My dad was a walking contradiction, being about as inconsistent as you can get in just about everything he did. When I ruined a tool of his, he would give me a cuff, call me about every expletive you could imagine and threaten to “lock these &$!@? tools up under lock and key and you’ll be an old man with a long white beard before you ever see them again” (just a note; I am not that old right now, but I definitely have a white beard). He never did do what he threatened to do, though. There was never a time in my life when my old man said, “like hell”, when I wanted to use one of this tools. He made that “like hell” statement with just about everything else he owned when it came to me, but never once in regards to his tools. In truth, he encouraged me to use them, explaining when and how to use each one with patience that was quite beyond me.

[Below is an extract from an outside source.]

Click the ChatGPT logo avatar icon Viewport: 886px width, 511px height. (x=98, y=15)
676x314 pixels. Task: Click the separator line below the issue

All of that said, he also never missed an opportunity to remind me of each and every item in his toolbox that got caught in the swath of my destructive ways. If the job at hand required a particular tool that was no longer pristine, or gone altogether, he was very quick to point out the shortcomings of our tool repertoire and notably pointed about why we were short the article in question. Hell, in truth, we didn’t even have to be working on something together for him to bring up the topic.

He was around the age I am now when his health started to seriously nose-dive. I got a call one day telling me to get my butt home as the doctors didn’t think he would make it through the night. I drove the 120 miles in about an hour and spent that night sitting beside him, literally holding his hand so he would know he wasn’t alone. I don’t know if he was in a coma, or drugged stupor, but he only opened his eyes once that night. When his eyes did open, he looked at me, smiled, and quickly drifted back to wherever he was before.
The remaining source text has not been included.